Opponents, including the U.S., Germany, South Korea and the UK charge that China has unfairly capitalized its own companies, hobbled foreign competitors and forced them to share IP rights. Some have accepted this as the price of doing business in China. Others believe that Beijing is being unreasonable.
What if the financial strength of the entire U.S. government, the banks and financial institutions was behind a single autonomous vehicle company? That technology would likely succeed faster, in more places and achieve bigger market share and more favorable margins.

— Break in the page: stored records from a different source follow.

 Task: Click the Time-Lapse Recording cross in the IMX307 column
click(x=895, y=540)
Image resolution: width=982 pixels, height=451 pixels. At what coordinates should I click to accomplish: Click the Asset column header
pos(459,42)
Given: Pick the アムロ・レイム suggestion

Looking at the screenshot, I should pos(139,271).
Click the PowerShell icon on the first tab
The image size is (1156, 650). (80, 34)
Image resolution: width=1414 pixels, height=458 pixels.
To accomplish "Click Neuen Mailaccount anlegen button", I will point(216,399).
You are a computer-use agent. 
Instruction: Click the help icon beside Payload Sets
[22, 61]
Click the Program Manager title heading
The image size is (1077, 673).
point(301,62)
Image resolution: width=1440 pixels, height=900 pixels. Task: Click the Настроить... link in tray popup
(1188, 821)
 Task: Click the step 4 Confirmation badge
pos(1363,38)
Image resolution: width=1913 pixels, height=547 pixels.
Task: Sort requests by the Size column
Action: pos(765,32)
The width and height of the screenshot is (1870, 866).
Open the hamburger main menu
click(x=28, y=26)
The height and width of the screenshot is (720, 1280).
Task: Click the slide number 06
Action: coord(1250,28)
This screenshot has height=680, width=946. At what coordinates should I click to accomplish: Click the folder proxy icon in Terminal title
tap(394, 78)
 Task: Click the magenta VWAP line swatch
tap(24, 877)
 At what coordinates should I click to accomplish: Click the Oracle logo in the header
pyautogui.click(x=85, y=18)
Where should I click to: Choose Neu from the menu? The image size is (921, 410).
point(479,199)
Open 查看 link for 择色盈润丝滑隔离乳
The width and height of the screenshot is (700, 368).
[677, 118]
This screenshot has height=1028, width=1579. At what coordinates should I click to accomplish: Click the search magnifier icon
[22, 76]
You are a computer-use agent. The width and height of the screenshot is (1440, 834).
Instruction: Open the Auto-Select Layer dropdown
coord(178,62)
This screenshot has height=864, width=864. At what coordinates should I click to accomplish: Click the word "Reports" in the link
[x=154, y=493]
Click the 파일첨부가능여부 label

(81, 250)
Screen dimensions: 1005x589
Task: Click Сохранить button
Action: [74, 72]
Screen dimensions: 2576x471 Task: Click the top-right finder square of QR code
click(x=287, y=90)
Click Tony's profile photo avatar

Huawei, with the equivalent of over $100 billion in annual revenue, leads in 5G equipment. It got there by competing in the U.S. and elsewhere on a relatively level playing field. The same cannot be said for foreign companies doing business in China.
For a candid look at China and IP rights – “Of trade secrets, trade wars and trade-offs” – by Bruce Berman in the latest IAM Magazine, go here.
“Semiconductors are an area of particular emphasis, given their centrality to nearly all electronic products,” reports the Council on Foreign Relations. “China accounts for about 60 percent of global demand for semiconductors but only produces some 13 percent of global supply. China 2025 sets specific targets: by 2025, China aims to achieve 70 percent self-sufficiency in high-tech industries, and by 2049—the hundredth anniversary of the People’s Republic of China—it seeks a dominant position in global markets.”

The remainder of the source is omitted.